AGRICOLTURA. Necessaria una PAC più moderna ed efficiente

Pubblicato oggi dalla Commissione europea un programma per migliorare e ammodernare la Politica agricola comune dell’UE. L’allargamento a 27 paesi pone nuove esigenze e per affrontare al meglio le sfide moderne, oltre alle riforme è necessario un "controllo dello stato di salute" della PAC. Per un’analisi approfondita saranno 3 le domande da porre:

  • come rendere più efficace e più semplice il sistema degli aiuti diretti;
  • come adeguare al mondo attuale strumenti concepiti originariamente per una Comunità di sei Stati membri;
  • come affrontare le nuove sfide, dal cambiamento climatico ai biocarburanti, dalla gestione delle risorse idriche alla salvaguardia della biodiversità.

Questa revisione delle riforme del 2003 vuole lanciare un’ampia consultazione sulle priorità future nel campo dell’agricoltura. Nella primavera prossima la Commissione presenterà le sue proposte legislative e i ministri dell’agricoltura dovranno adottarle entro la fine del 2008.

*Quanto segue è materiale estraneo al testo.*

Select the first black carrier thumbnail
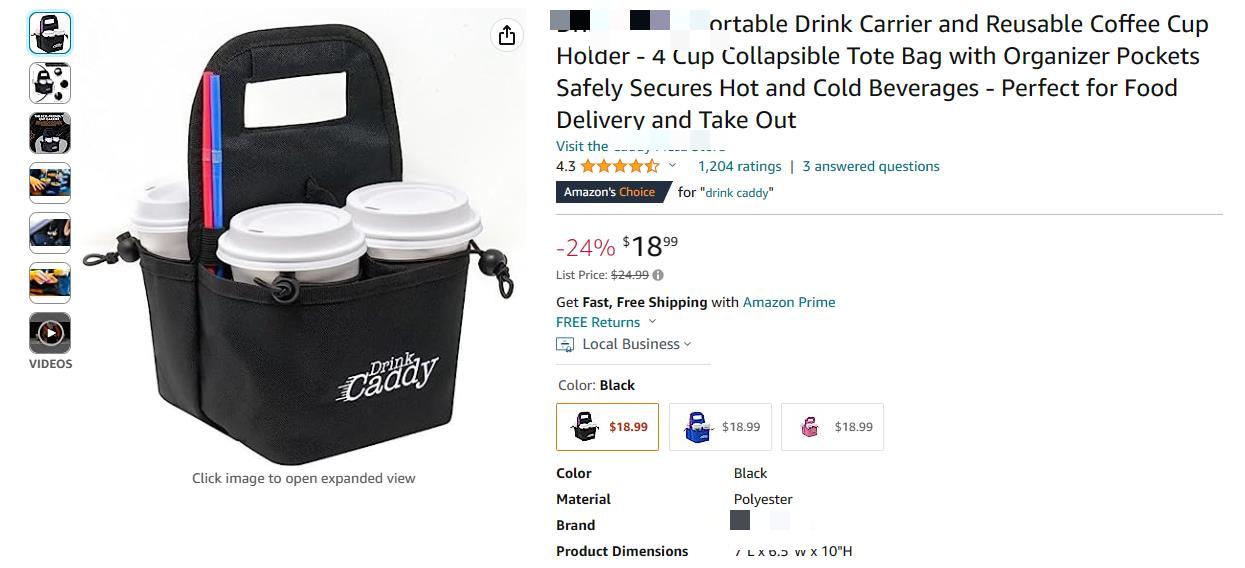This screenshot has height=568, width=1245. (x=50, y=33)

La commissaria all’agricoltura e allo sviluppo rurale, Mariann Fischer Boel, spiega che controllare lo stato di salute dell’agricoltura è fondamentale per modificare alcune abitudini che possono farla ammalare. "Le modifiche che propongo – conclude la Commissaria – cambieranno davvero le cose per agricoltori, consumatori e contribuenti". Per rendere il regime unico di pagamento più semplice e più efficace vengono suggerite queste misure:

  • passare ad un sistema "forfetario" invece dei pagamenti basati sui dati storici;
  • mantenere il legame tra sussidi e produzione nei settori agricoli soltanto in regioni in cui la produzione è su scala ridotta;
  • differenziare le imprese agricole con più proprietari e numerosi addetti da quelle con un unico proprietario e pochi addetti, riducendo il livello dei pagamenti complessivi versati ai grandi agricoltori. Si potrebbe partire da una soglia di 100.000 euro l’anno;
  • aumentare la superficie da possedere necessaria per poter beneficiare degli aiuti comunitari. Il minimo attuale è di 0,3 ettari;
  • rivedere le norme di condizionalità che gli imprenditori devono rispettare per ottenere gli aiuti comunitari: eliminare gli obblighi superflui ed aggiungerne di nuovi rispondenti alle nuove esigenze.

Per adeguare gli strumenti di sostegno all’allargamento a 27 paesi dell’UE vengono posti degli interrogativi:

  • si può ridurre a zero l’intervento per la maggior parte dei cereali e mantenerlo per un solo tipo di cereale (il frumento panificabile)?
  • si deve abolire il regime di ritiro dei terreni dalla produzione, trovando però il modo di mantenere i vantaggi che tale regime ha comportato per l’ambientale?
  • in vista dell’andamento positivo dei prezzi di mercato, si può ritornare alla funzione originaria dell’intervento come rete di sicurezza?
  • si può rendere più graduale il passaggio alla soppressione delle quote latte del 2015? Si devono prendere misure per aiutare i produttori lattiero-caseari che dipendono principalmente da questa produzione?

Infine per rispondere alle nuove sfide si devono prevedere degli incentivi per migliorare l’azione nei nuovi settori, quelli relativi al cambiamento climatico, alla gestione dell’acqua, alla salvaguardia della biodiversità, alla bioenergia. La politica di sviluppo rurale potrebbe essere lo strumento migliore per finanziare queste nuove misure. Si potrebbero trasferire nel bilancio destinato allo sviluppo rurale parte dei pagamenti diretti a tutti gli agricoltori.